Washington, D.C. 20549
 
Re: Registration Statement on Form S-8
 
Ladies and Gentlemen:
 
I am Executive Vice President, General Counsel & Secretary of Computer Sciences Corporation, a Nevada corporation (the “Company”). In that capacity, I have acted as counsel to the Company in connection with the preparation and filing of the Company’s Registration Statement on Form S-8 (the “Registration Statement”), on or about the date hereof, with the Securities and Exchange Commission under the Securities Act of 1933, as amended (the “Securities Act”), for the purposes of registering an additional 500,000 shares of the Company’s common stock, par value $1.00 per share (the “Common Stock”) to be issued in accordance with the terms of the Company’s 2010 Non-Employee Director Incentive Plan (the “Plan”).
 
In rendering the opinions set forth herein, I have examined the Registration Statement, the Plan and such corporate records, documents, and certificates of public officials and of officers of the Company as I have deemed relevant and necessary for the purpose of rendering this opinion.
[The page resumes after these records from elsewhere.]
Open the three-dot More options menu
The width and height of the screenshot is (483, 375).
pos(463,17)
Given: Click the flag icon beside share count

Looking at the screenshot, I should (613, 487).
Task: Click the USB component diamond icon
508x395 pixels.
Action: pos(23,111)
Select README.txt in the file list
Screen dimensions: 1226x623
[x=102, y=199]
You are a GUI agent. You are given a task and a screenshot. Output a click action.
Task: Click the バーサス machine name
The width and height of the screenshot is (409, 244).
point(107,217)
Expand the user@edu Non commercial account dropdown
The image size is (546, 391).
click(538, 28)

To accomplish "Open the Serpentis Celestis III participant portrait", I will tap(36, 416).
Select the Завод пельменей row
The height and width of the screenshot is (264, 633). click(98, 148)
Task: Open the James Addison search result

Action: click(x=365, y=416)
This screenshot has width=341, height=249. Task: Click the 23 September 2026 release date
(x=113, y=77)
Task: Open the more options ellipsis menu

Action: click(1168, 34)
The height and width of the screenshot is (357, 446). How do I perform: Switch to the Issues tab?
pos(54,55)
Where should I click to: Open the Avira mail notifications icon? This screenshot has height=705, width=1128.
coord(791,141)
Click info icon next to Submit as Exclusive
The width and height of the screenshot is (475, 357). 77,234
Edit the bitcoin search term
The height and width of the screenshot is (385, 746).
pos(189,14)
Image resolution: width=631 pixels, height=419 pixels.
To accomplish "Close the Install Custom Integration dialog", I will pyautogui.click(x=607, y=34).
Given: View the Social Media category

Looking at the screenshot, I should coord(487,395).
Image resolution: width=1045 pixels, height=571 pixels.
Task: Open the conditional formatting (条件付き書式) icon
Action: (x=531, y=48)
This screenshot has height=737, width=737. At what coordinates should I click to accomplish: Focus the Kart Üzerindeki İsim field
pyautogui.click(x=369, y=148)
I have assumed the genuineness of all signatures, the authenticity of all documents and instruments submitted to me as originals, and the conformity to original documents of all documents submitted to me as certified or photostatic copies.
 
On the basis of the foregoing, and subject to the limitations and qualifications set forth herein, I am of the opinion that the shares of Common Stock, when issued by the Company in accordance with the terms of the Plan, will be legally issued, fully paid and nonassessable.
 
I consent to the use of this opinion as an exhibit to the Registration Statement.


Sincerely,
 
 
 
/s/ William L. Deckelman, Jr.
 
William L. Deckelman, Jr.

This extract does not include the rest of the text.